Tragedy is immemorial, but we have grown less tolerant of its psychic consequences. In Littleton, Colo., where Hades visited in the guise of two teenage boys, counselors spent 1,500 hours talking to students in the first week after the April 20 shooting. "The trauma is astronomical throughout this community," says Steve Poos-Benson, pastor of a church near Columbine High School. "It has affected even those who casually drive by." Oklahoma City, riven by catastrophes twice in the past four years, has settled into painful routine. At the Community Counseling Center, counselors who helped after the 1995 bombing of the Alfred P. Murrah Federal Building were called on again following last week's tornadoes. The American Red Cross, which has more than 80 counselors in the area, put its 2,000 mental-health officials on alert.
Where there is no consolation, there is now counseling. But is it necessarily helpful? The huge growth in such on-the-scene therapy has raised questions about the value of pouring out one's grief to the social workers, psychologists, psychiatrists and clergy who are invariably on hand at disasters to lend empathic support. If local resources feel the strain, the Red Cross, Salvation Army, National Organization for Victim Assistance and a host of other nonprofit organizations send in volunteers. During presidentially declared disasters, the Center for Mental Health Services contributes federal funds for counseling. It spent $10 million last year.

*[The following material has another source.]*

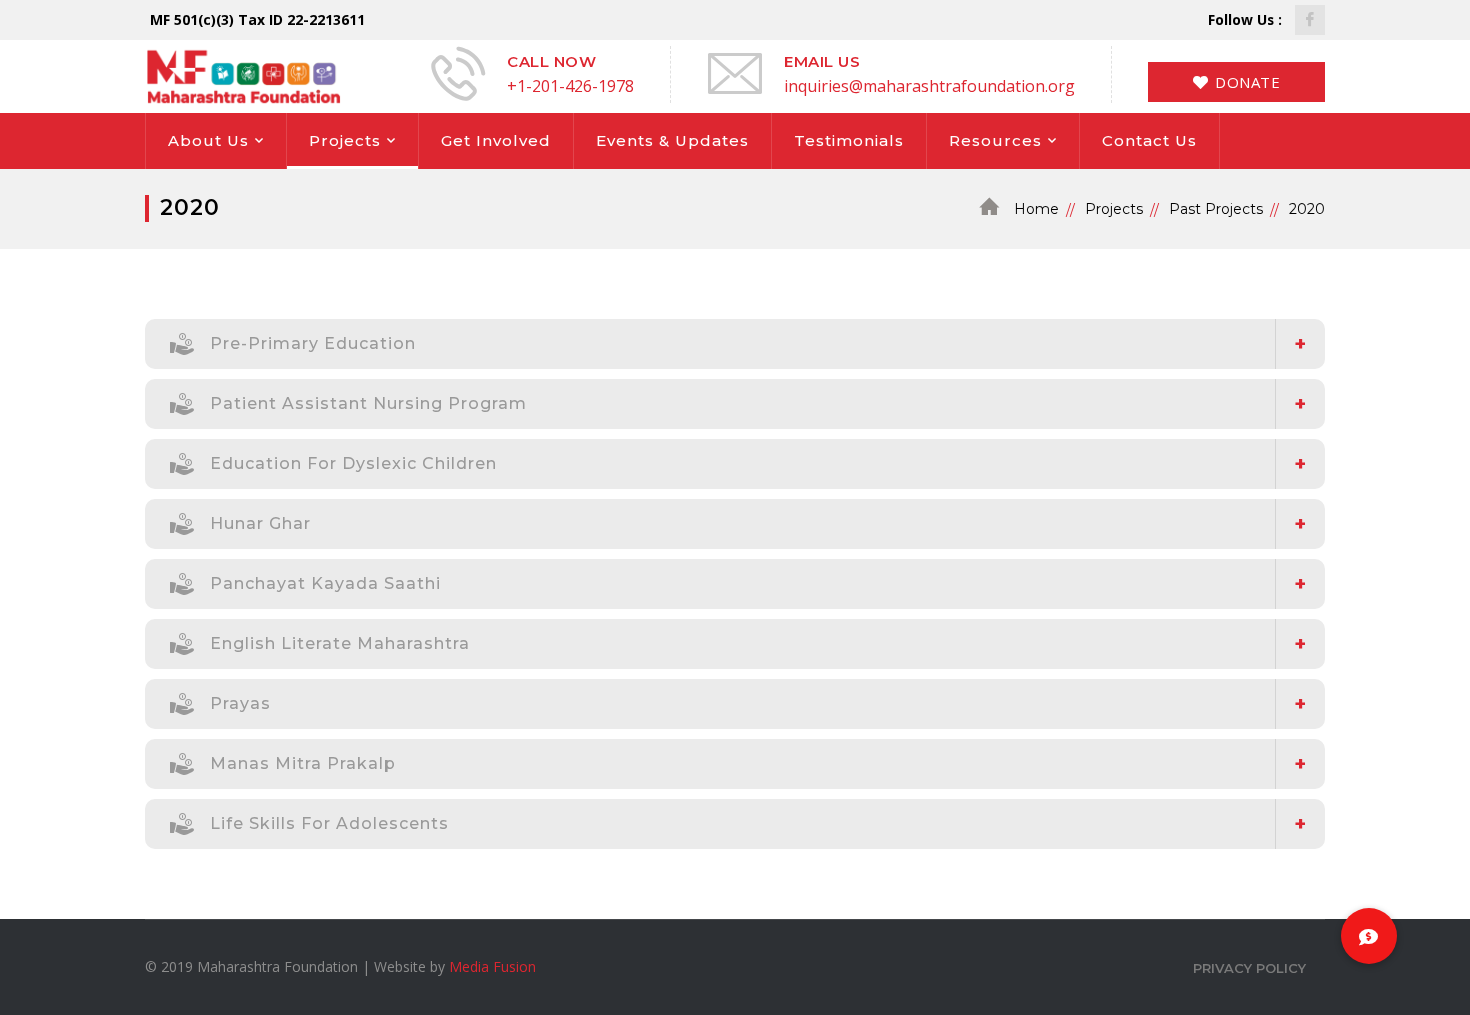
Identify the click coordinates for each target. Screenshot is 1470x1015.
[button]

The notion of talking through trauma gained currency during World War II, when soldiers were "debriefed" on the beaches of Normandy. In the 1970s, Jeffrey Mitchell, then a paramedic and now president of the International Critical Incident Stress Foundation, developed one of the most popular debriefing models. Intended to be used in conjunction with other services, such as one-on-one counseling and on-scene support, Critical Incident Stress Debriefing is conducted in groups a couple of days after a disaster. Typical questions include "What were the first thoughts that raced through your mind at the time of the crisis?" and "What was the worst moment for you?"

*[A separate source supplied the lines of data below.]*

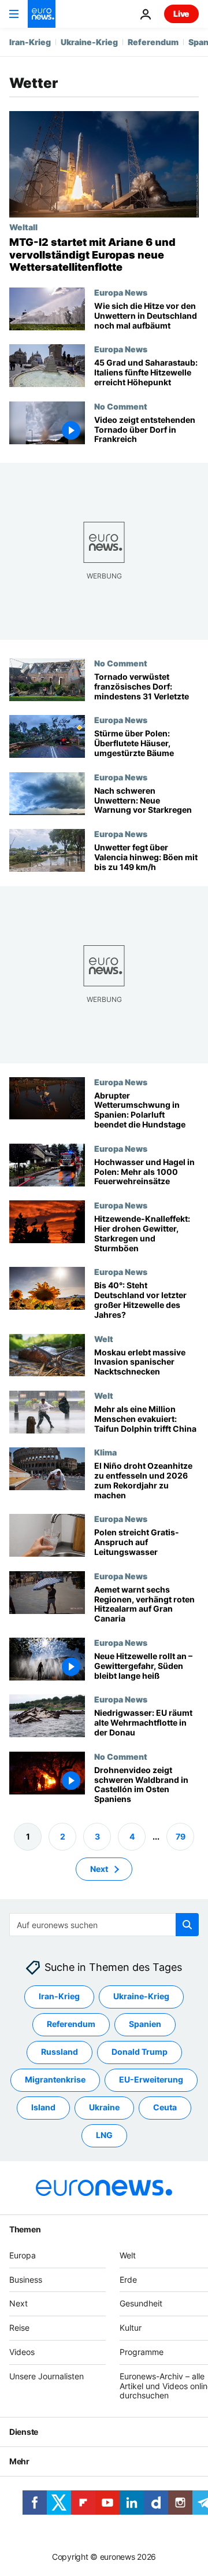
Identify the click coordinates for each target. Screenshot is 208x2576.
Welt (103, 1338)
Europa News (120, 292)
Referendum (153, 42)
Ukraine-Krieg (89, 42)
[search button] (187, 1924)
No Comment (120, 406)
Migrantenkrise (55, 2080)
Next (99, 1869)
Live (181, 14)
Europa (22, 2255)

After the Columbine High shooting, school psychologists employed a similar approach, not only with students from Columbine but with those at 12 nearby schools. "Debriefing is a therapeutic opportunity to get people to open up, ask questions and unburden the psychic pain they are carrying around," says Theodore Feinberg, a New York-based psychologist who flew to Littleton as part of a team sent by the National Association of School Psychologists.

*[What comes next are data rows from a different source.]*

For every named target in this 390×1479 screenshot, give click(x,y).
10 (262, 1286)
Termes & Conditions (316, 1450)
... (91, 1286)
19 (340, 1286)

But others wonder whether talk is truly the best remedy. British psychologist Simon Wessely reviewed half a dozen studies of debriefing last year and found that it had no effect. "People race into disaster areas, but there is no research that says people benefit from trauma counseling," according to Tana Dineen, a psychologist who wrote Manufacturing Victims: What the Psychology Industry Is Doing to People. "These counselors get people to talk about how upset they are, but they may be doing damage."
The trauma experts handle the immediate aftershocks of disaster. Once they leave, grief counselors take over, providing longer-term help for those who have suffered a loss. The discipline of grief counseling was virtually unknown three decades ago. Today there's a national organization--the Association for Death Education and Counseling--that certifies grief counselors.
Most grief counselors rely on the seminal teachings of J. William Worden, a Harvard psychologist who published Grief Counseling and Grief Therapy: A Handbook for the Mental Health Practitioner in 1982. Worden identified four basic tasks of mourning: 1) to accept the reality of the loss; 2) to experience emotions connected to that loss; 3) to adjust to life without the deceased; and 4) to relocate the deceased in one's mind so that progress is possible. Though Worden hoped to inform mental-health counselors about bereavement, he didn't anticipate that his theories would give rise to a veritable industry of professional grief counselors. "I don't know what I've spawned," he says ruefully.
One such counselor is Alan Wolfelt, founder of the Center for Loss and Life Transition in Colorado, who describes himself as "a person who creates safe places for people to mourn." He argues that as life expectancy has increased, Americans have lost the "art" of grieving. "Our culture is full of buck-up therapists who want to move people away from grief," he says. "But you have to feel it to heal it. You have to go through the wilderness."